Asaf Hanuka per The Realist
I tuoi lavori sono un meraviglioso mix di immagini visivamente attraenti e di forti dichiarazioni politiche. Trovi che i fumetti siano un ottimo mezzo per esprimere questo tipo di idee?
Il vantaggio di fare fumetti è che spesso si possono dire delle cose che non passerebbero in altre forme d'espressione, perché la gente crede ancora che se è disegnato deve trattarsi di una storiella o di roba per bambini. E specialmente in Israele, dove la politica è al centro della vita di tutti i giorni, i fumetti sono un modo nuovo di affrontare questi temi. 

Bipolar [miniserie di cinque albi edita da Alternative Comics tra il 2000 e il 2004, N.d.T.] è stata uno delle tuoi primi progetti insieme a tuo fratello gemello, nonché illustratore di fama mondiale, Tomer Hanuka. Come vedi la tua evoluzione da allora?
Il lavoro di Tomer su Bipolar, raccolto poi nel volume Placebo Man (Alternative Comics), è stato la principale ispirazione per il mio The Realist. Tomer prese i suoi ricordi d'infanzia e li trasformò in storie. Allora per me fu come una porta che si apriva e, anni dopo, l'ho aperta di nuovo. Ai tempi di Bipolar lavorai insieme allo scrittore Etgar Keret e adattai a fumetti le sue storie. Col tempo pensai d'avere delle cose da dire come autore completo ma, per un po', non sono stato sicuro di riuscirci. Non ne sono ancora sicuro, ma farlo con un ritmo settimanale mi aiuta a migliorare. 

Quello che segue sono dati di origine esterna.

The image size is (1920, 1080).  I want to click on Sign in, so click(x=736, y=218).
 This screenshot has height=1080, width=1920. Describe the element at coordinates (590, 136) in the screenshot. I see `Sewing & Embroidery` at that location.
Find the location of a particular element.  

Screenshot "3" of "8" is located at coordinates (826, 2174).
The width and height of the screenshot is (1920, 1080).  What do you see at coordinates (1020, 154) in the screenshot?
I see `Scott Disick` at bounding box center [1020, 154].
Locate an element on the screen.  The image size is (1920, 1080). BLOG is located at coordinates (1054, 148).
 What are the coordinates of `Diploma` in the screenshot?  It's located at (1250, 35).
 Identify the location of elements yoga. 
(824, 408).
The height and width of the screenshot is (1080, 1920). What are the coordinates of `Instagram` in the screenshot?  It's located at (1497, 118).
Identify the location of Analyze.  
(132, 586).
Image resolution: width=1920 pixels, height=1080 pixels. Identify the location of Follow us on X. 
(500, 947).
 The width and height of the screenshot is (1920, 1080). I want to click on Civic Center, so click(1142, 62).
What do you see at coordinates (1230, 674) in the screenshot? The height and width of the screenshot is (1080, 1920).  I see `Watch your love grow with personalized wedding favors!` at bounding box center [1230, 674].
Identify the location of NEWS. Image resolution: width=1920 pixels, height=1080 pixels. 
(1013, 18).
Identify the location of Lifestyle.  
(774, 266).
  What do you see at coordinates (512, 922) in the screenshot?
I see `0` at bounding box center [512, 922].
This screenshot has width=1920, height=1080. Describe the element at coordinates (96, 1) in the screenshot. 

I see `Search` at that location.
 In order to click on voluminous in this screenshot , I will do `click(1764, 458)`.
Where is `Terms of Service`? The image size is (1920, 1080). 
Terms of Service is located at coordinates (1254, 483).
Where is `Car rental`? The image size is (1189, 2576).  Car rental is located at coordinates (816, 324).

Qual è il "procedimento" che segui?
Tutto ha inizio con lo stress che mi assale il sabato notte, dal momento che so che devo mandare il fumetto al giornale entro martedì. La domenica inizio a buttare giù qualche frase sulla settimana appena trascorsa, cercando di trovare un'idea. Se sono fortunato lo schizzo per la pagina è pronto per lunedì, poi martedì inchiostro e coloro.
Illustrazione di Asaf Hanuka.
C'è stato un episodio specifico che è stato particolarmente difficile da realizzare?
È sempre molto difficile. Ogni volta c'è un "punto di rottura" in cui mi sento come se quello che ho fatto fosse inutile e vorrei soltanto bruciare tutto e uccidermi ma poi guardo l'orologio, penso alla scadenza che sta arrivando e al fatto che devo mandare qualcosa. E devo semplicemente venire a patti con quello che ho disegnato. 

Insegni Illustrazione e Fumetto allo Shenkar College of Engineering and Design. Secondo te, che cosa ha da offrire questa nuova generazione di illustratori?
Vita, energia, un nuovo punto di vista, originalità, nuovi trend... tutte quelle cose che possedevamo anche noi quando abbiamo iniziato.

Per molte persone i fumetti rappresentano una "scappatella" dalla routine quotidiana. Visto che sei costantemente circondato dall'arte, in cosa trovi "sollievo"?
Mi piace molto camminare.

Qual è il tuo prossimo progetto?
Una graphic novel a colori di 150 pagine, in collaborazione con mio fratello Tomer e con lo scrittore Boaz Lavie. S'intitola The Divine.